**SET PROBLEM 1:** In the listing, swap "diamond" for "circle" and write out again the lines from the one containing "Click unsub rate diamond for 15. Feb" through the end of the listing, leaving everything else unchanged and omitting the pictures.

**TEXT SECTION:**
● ● ● ● ● ● ●

As will be fully explored in the next section, calculating attorneys' fees requires the Court to first determine a "'lodestar' fee by multiplying the reasonable number of hours expended on the case by the reasonable hourly rates for the participating lawyers," and then to "adjust[ that fee] upward or downward depending on the circumstances of the case." Migis v. Pearle Vision, Inc., 135 F.3d 1041, 1047 (5th Cir. 1998). The Court has little trouble determining that the challenged affidavits are relevant—indeed, critical—to this inquiry. Affiants William Quigley and Jennifer Rosenbaum are each experienced civil rights attorneys of longstanding in Louisiana, and have provided their opinion as to the proper "reasonable hourly rates for the participating lawyers" here. (See Doc. 25-9 at ¶¶ 1-5 (Declaration of William Quigley); Doc. 25-10 at ¶¶ 1-9 (Declaration of Jennifer Rosenbaum). Such evidence is precisely the type that a Court should consider when determining an attorney's reasonable hourly rate. See Watkins v. Fordice, 7 F.3d 453, 458 (5th Cir. 1993) (party seeking fees submitted "affidavits from other attorneys in the community showing the prevailing market rates in the community"). Affiant Curtis Decker is the Executive Director of the National Disability Rights Network, and has provided his assessment of the unique challenges involved in litigation to enforce the statutory rights of disabled incarcerates. (Doc. 25-8 at ¶¶ 5-7). Decker's testimony is relevant to the second step in the fee award analysis—specifically, whether the lodestar fee should be adjusted upward or downward due to the circumstances of the case. Migis, 135 F.3d at 1047; see also id. (indicating that the "factors" for determine whether to adjust the "lodestar figure" include "the time and labor required for the litigation," and "the 'undesirability' of the case").
Accordingly, Defendants' Motion to Strike these exhibits is DENIED.
e. Plaintiff's MOTION FOR AN AWARD OF ATTORNEYS' FEES, LITIGATION EXPENSES AND COSTS (Doc. 25)
Having disposed of the procedural matters, the Court may now consider the core issue: Plaintiff's request for reimbursement of fees, litigation expenses, and costs. (Doc. 25).

● ● ● ● ● ● ●

**SET PROBLEM 2:** Decide whether each statement below agrees with the ruling on attorneys' fees, answering yes or no and quoting the deciding words: (a) Curtis Decker is the Executive Director of the National Disability Rights Network. (b) The Court grants the Defendants' Motion to Strike the exhibits. (c) William Quigley and Jennifer Rosenbaum are experienced civil rights attorneys in Texas.

**SUPPLIED RECORDS:**
● ● ● ● ● ● ●

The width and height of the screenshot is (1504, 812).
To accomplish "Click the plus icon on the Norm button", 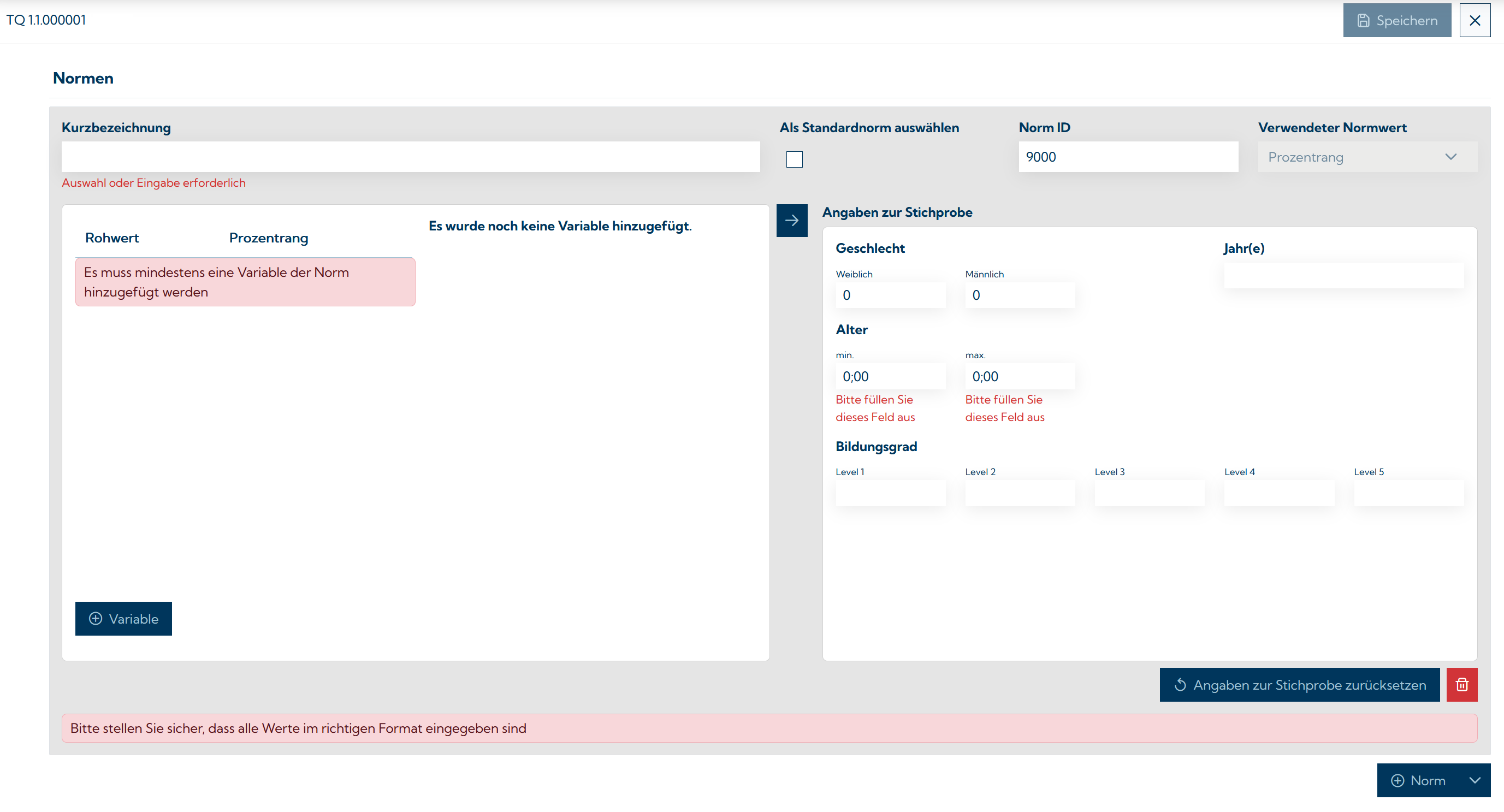I will point(1398,780).
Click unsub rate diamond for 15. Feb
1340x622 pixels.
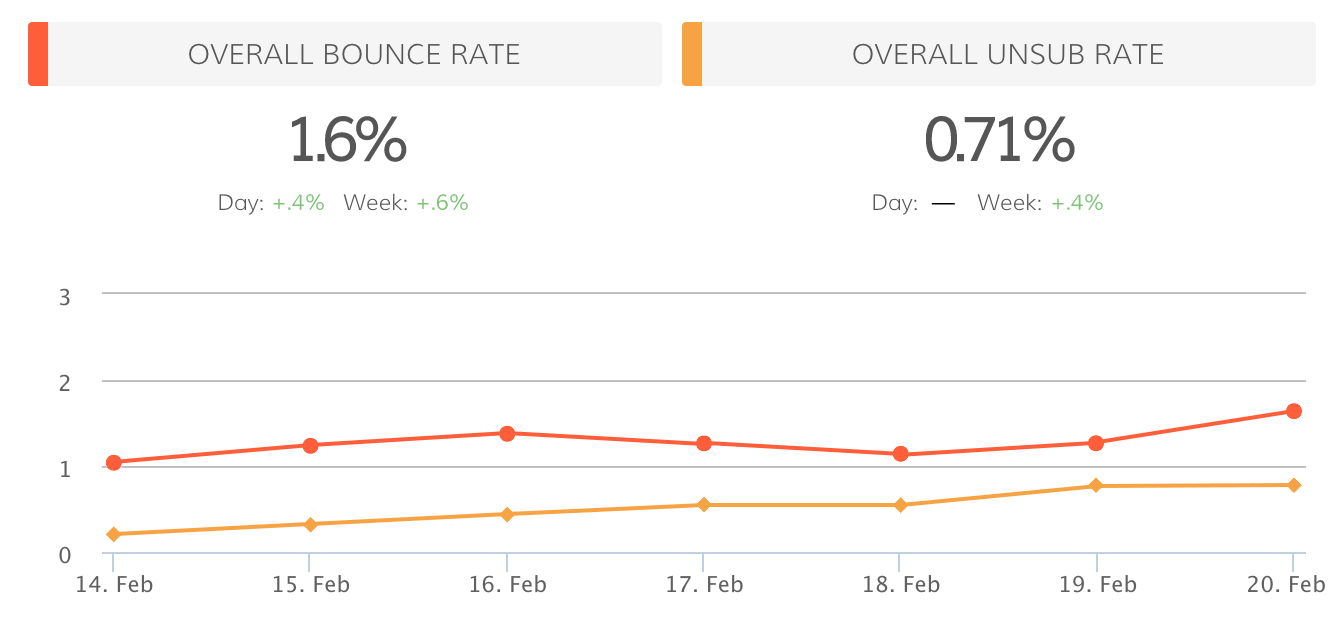(x=310, y=524)
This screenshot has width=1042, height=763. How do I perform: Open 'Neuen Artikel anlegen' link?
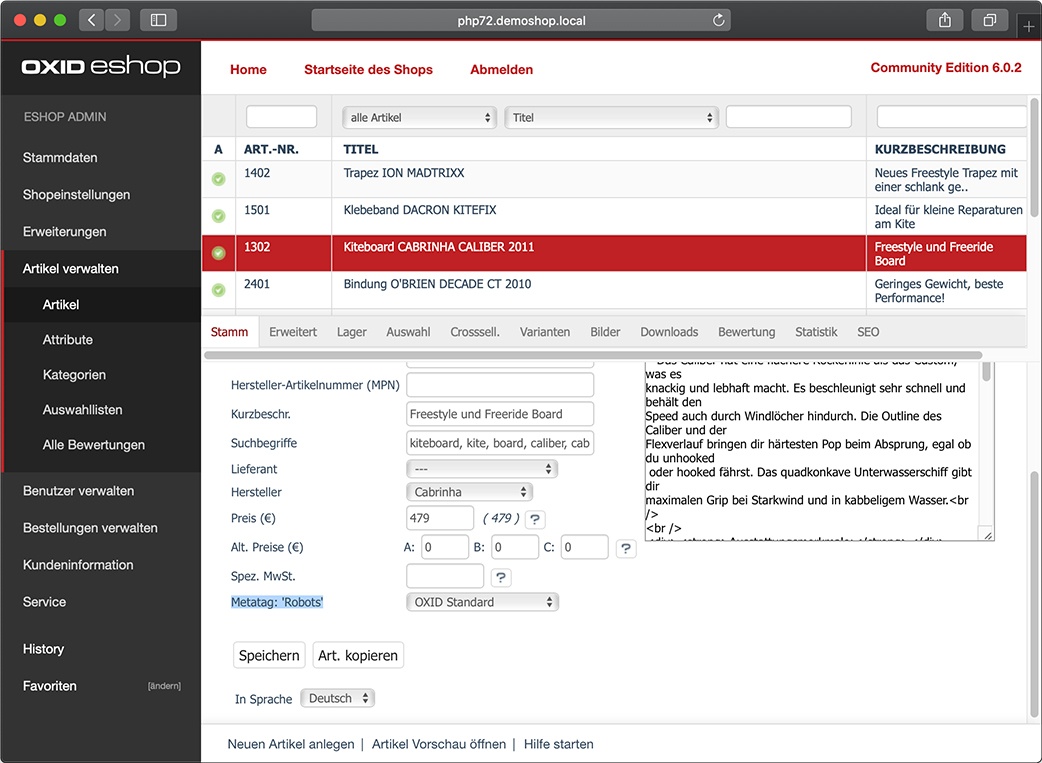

● ● ● ● ● ● ●

**EXPECTED ANSWER 1:**
Click unsub rate circle for 15. Feb
1340x622 pixels.
(x=310, y=524)
This screenshot has width=1042, height=763. How do I perform: Open 'Neuen Artikel anlegen' link?

**EXPECTED ANSWER 2:**
(a) Yes: "Affiant Curtis Decker is the Executive Director of the National Disability Rights Network"
(b) No: "Accordingly, Defendants' Motion to Strike these exhibits is DENIED."
(c) No: "experienced civil rights attorneys of longstanding in Louisiana"